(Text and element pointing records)
────────────────

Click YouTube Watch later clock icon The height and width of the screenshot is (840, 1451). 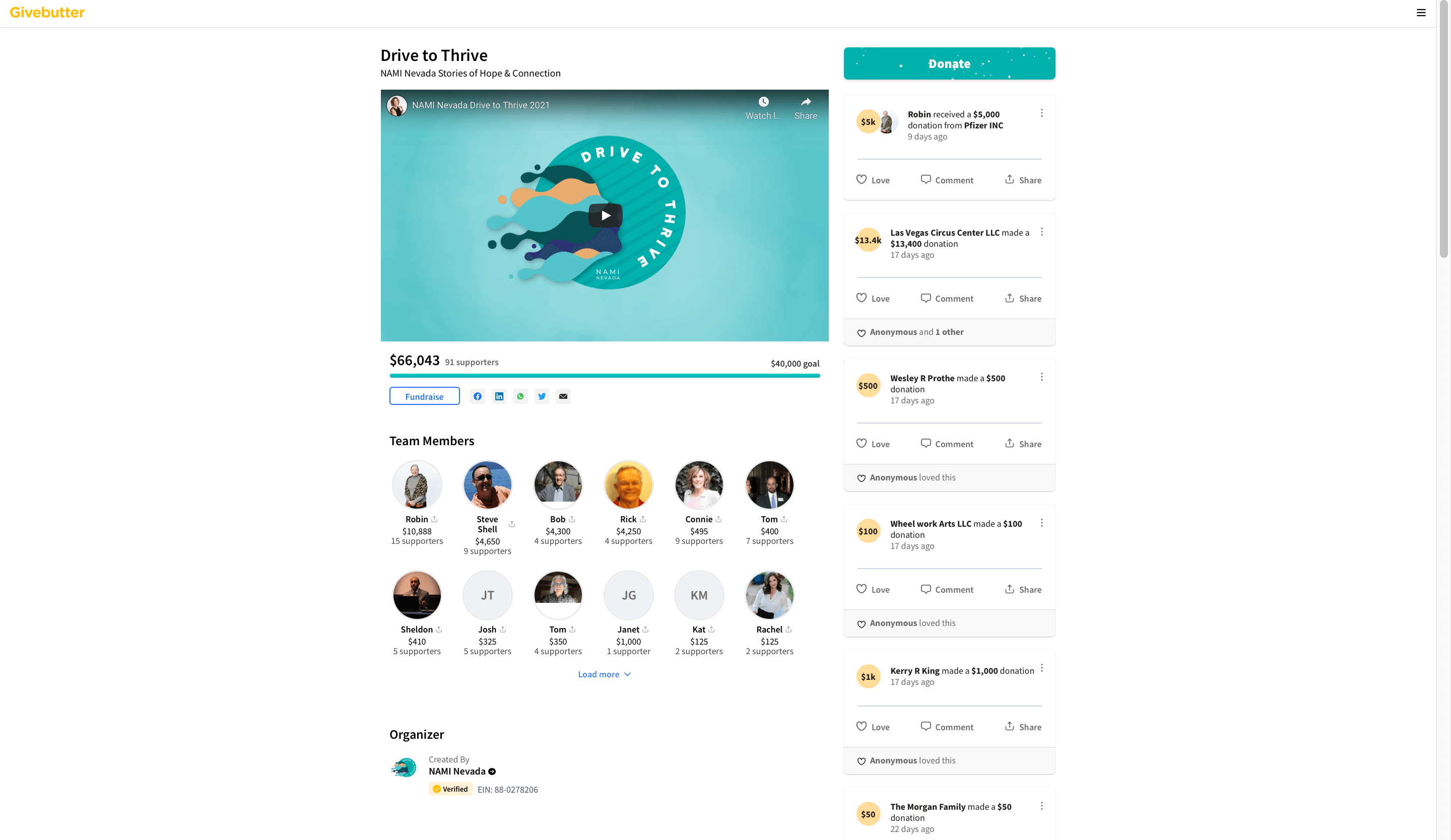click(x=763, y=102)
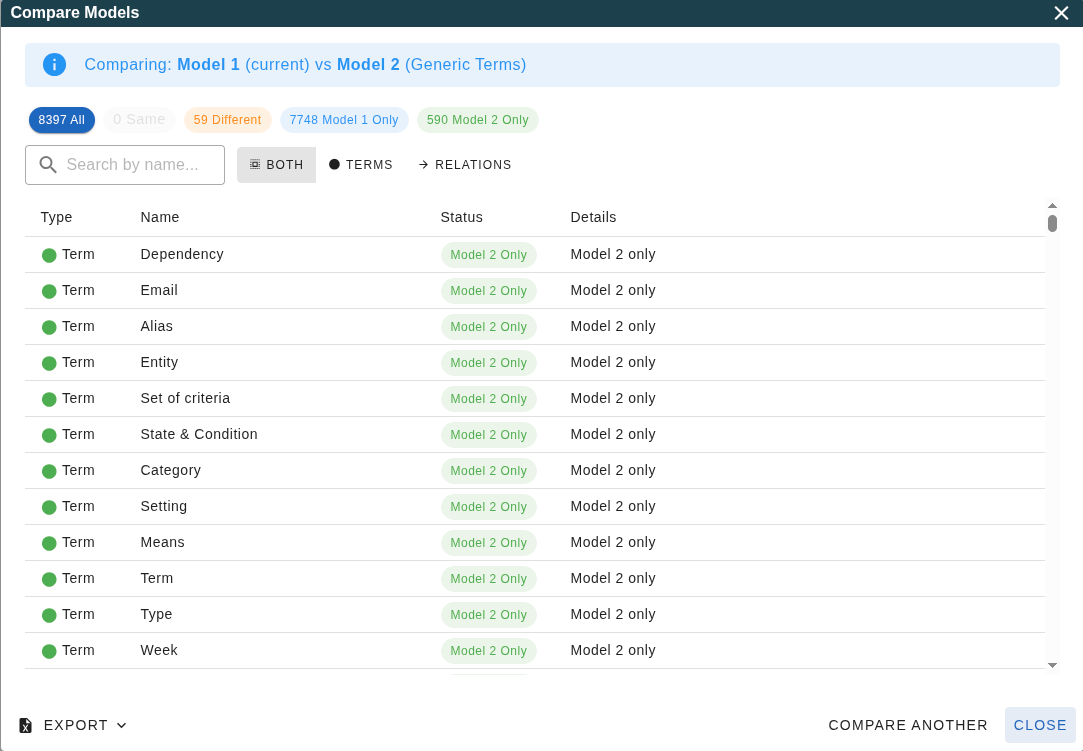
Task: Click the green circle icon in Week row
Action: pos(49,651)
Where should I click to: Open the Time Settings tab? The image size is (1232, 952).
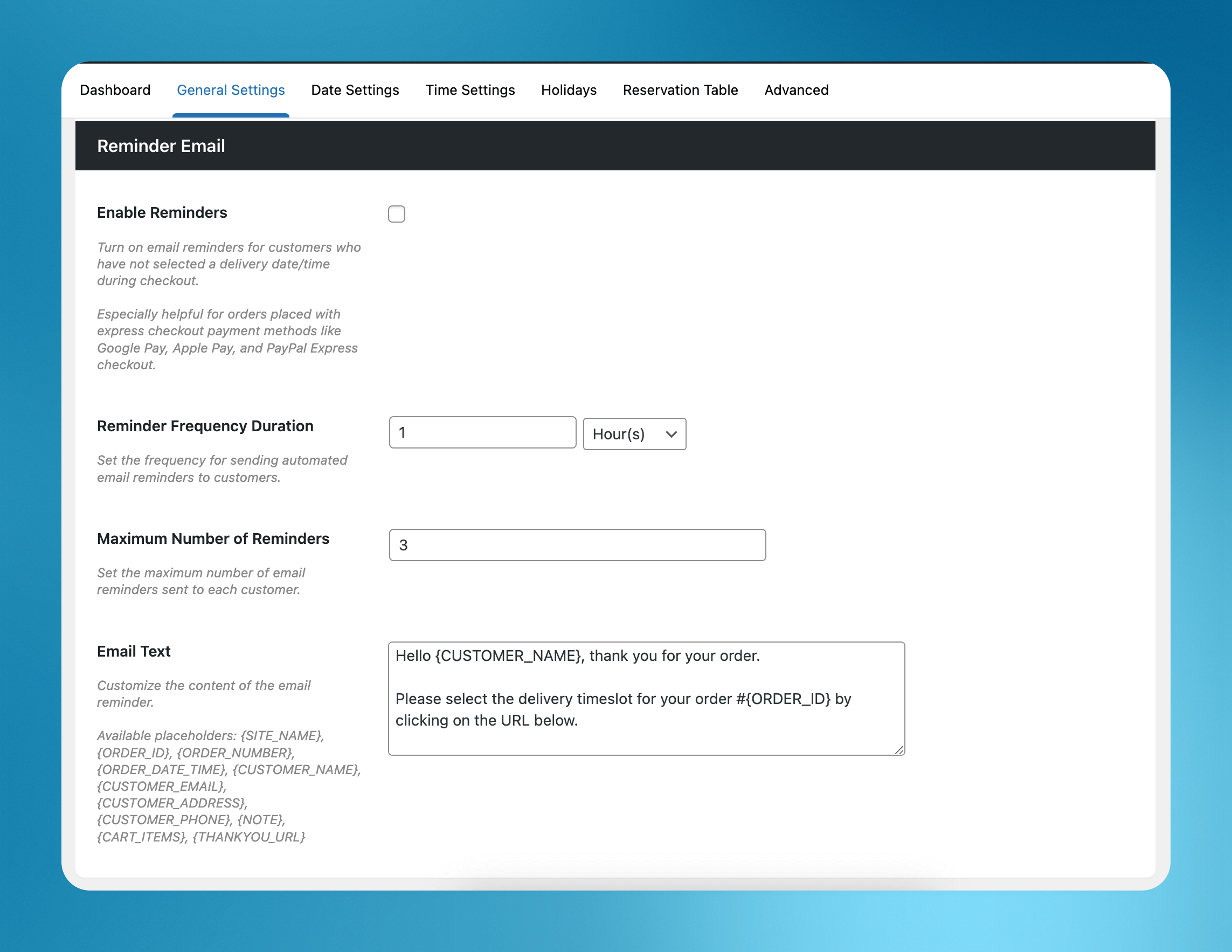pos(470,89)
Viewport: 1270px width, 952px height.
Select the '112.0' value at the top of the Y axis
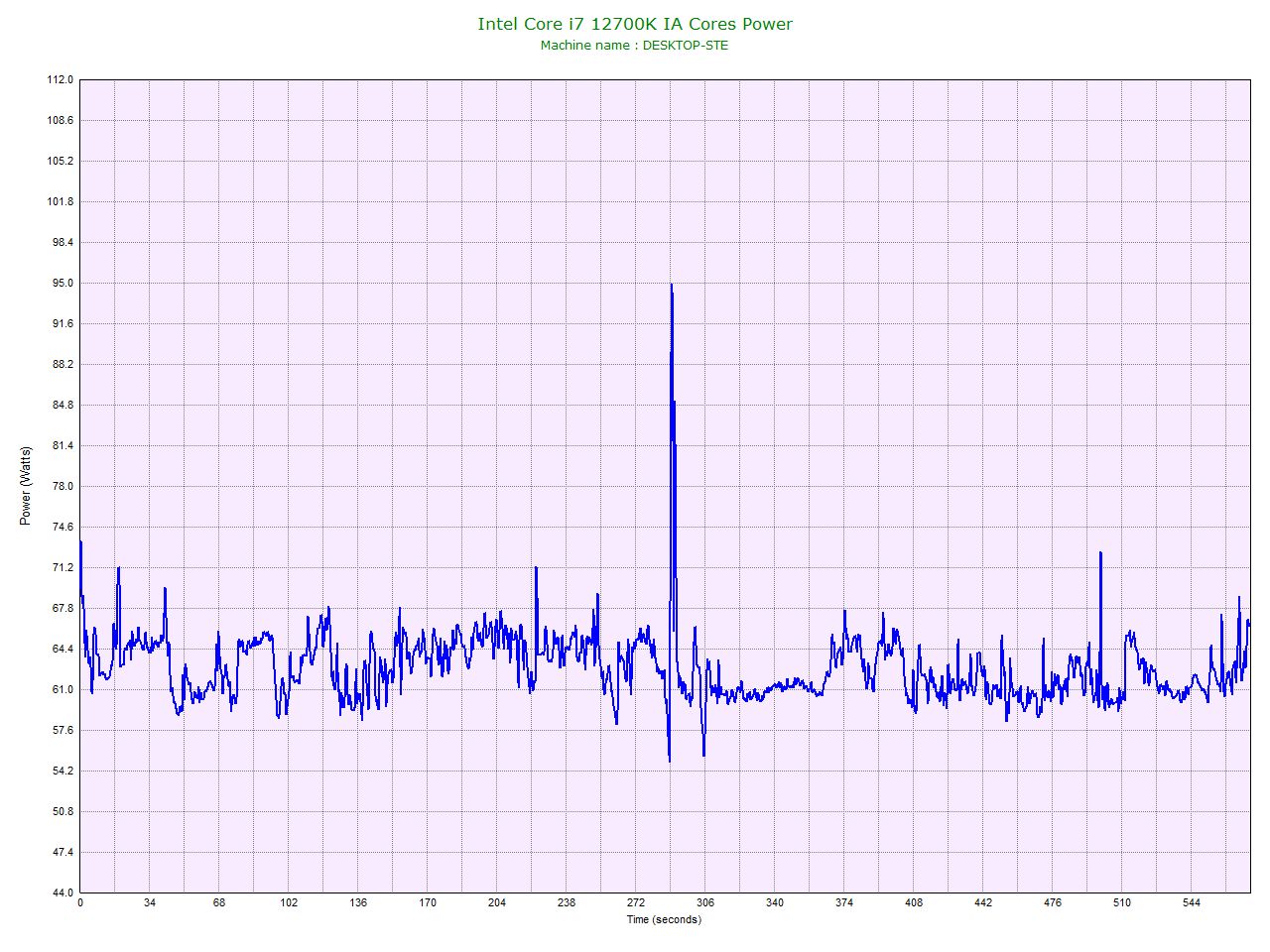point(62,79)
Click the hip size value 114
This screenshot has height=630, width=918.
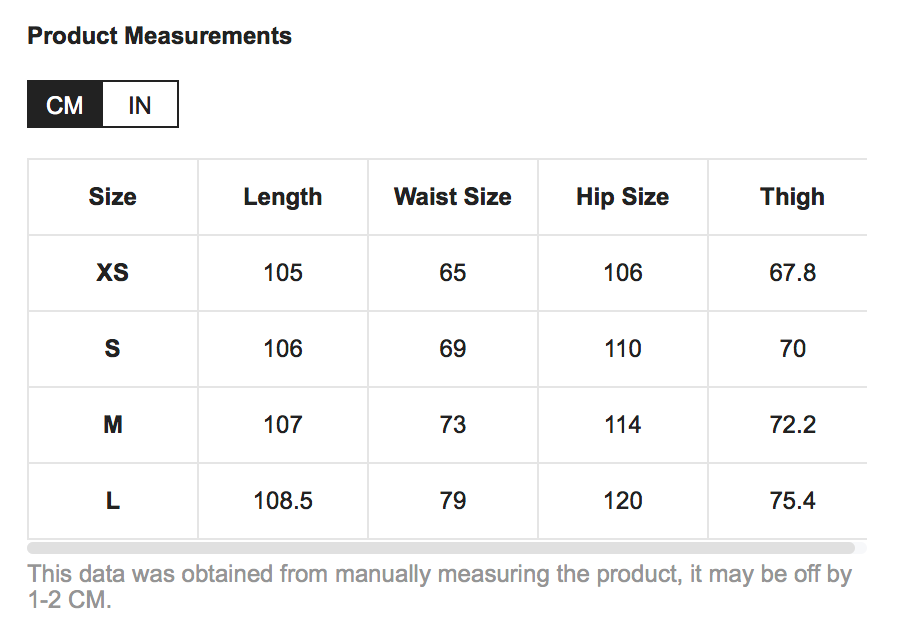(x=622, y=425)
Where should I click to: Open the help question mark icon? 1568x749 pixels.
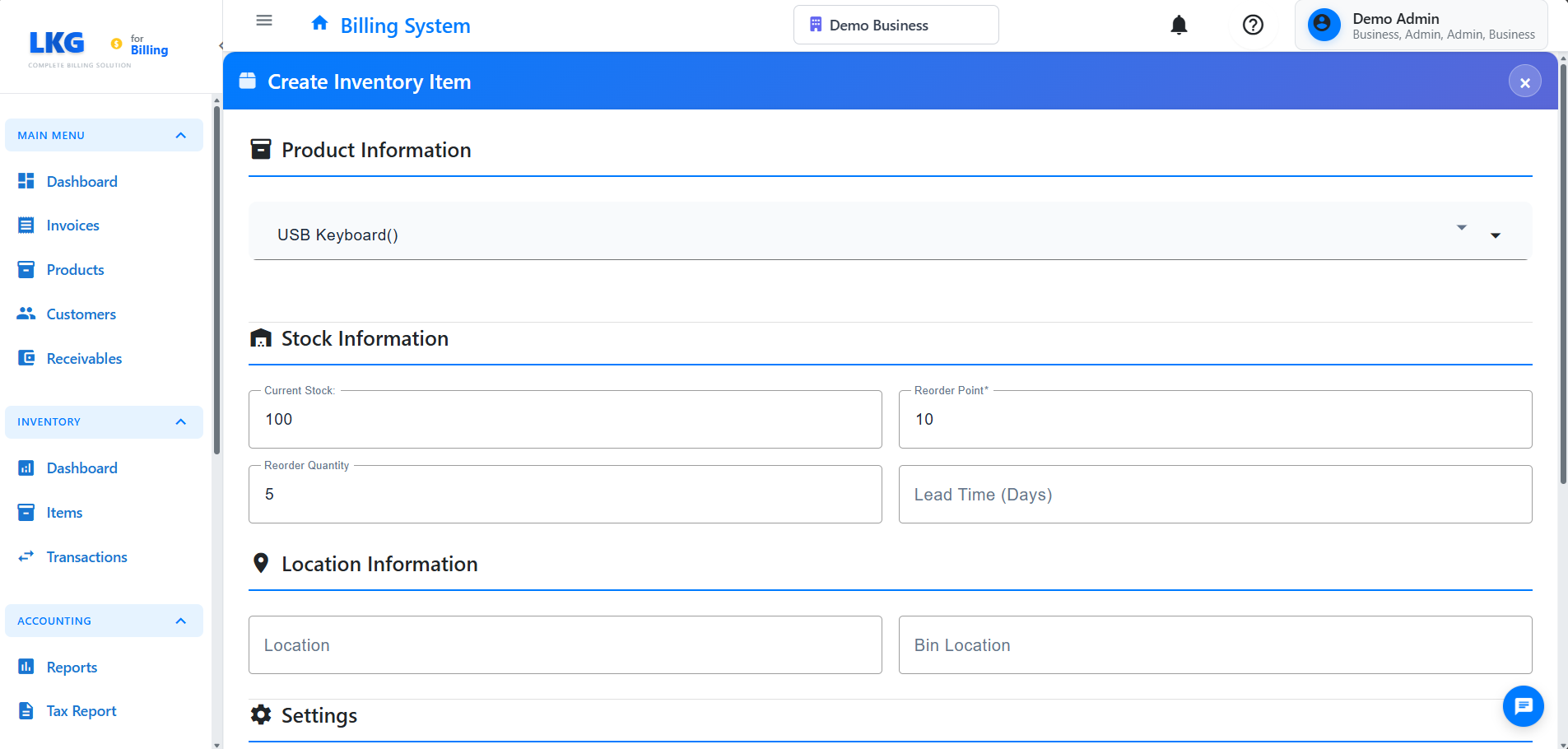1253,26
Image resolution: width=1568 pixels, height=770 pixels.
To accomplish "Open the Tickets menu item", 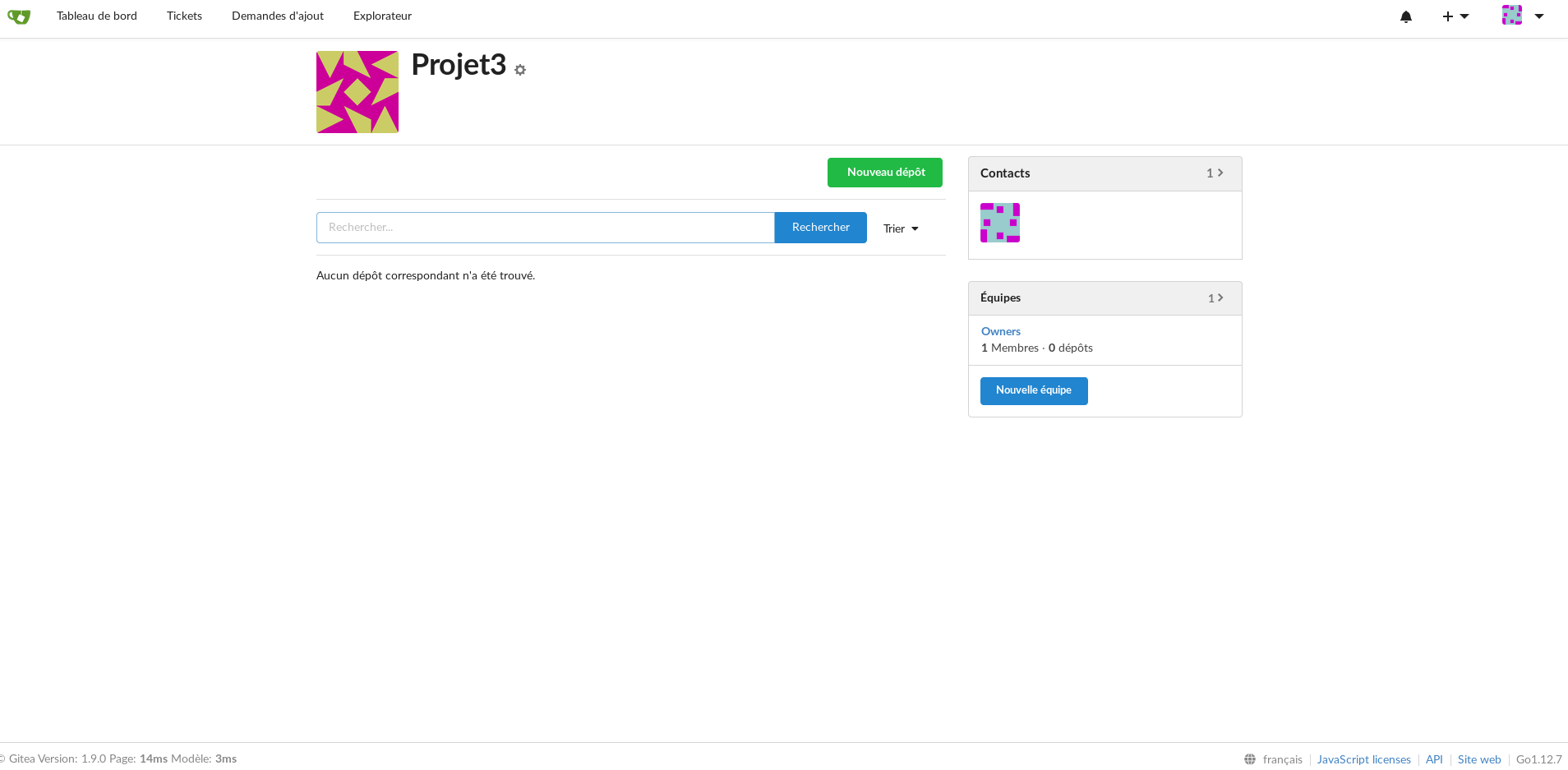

────────────────

# [Task to complete]
Rewrite everything from the line containing "Where should I click to: Open the Time" down to the end of the records, replacing "Open" with "Show" and leaving all other wording unchanged. Omit the pictures from your answer.

# [Output]
Where should I click to: Show the Time Settings tab? The image size is (1232, 952).
pos(470,89)
Viewport: 1270px width, 952px height.
Select the '112.0' value at the top of the Y axis
point(62,79)
Click the hip size value 114
This screenshot has height=630, width=918.
(x=622, y=425)
Where should I click to: Show the help question mark icon? 1568x749 pixels.
1253,26
Image resolution: width=1568 pixels, height=770 pixels.
To accomplish "Show the Tickets menu item", 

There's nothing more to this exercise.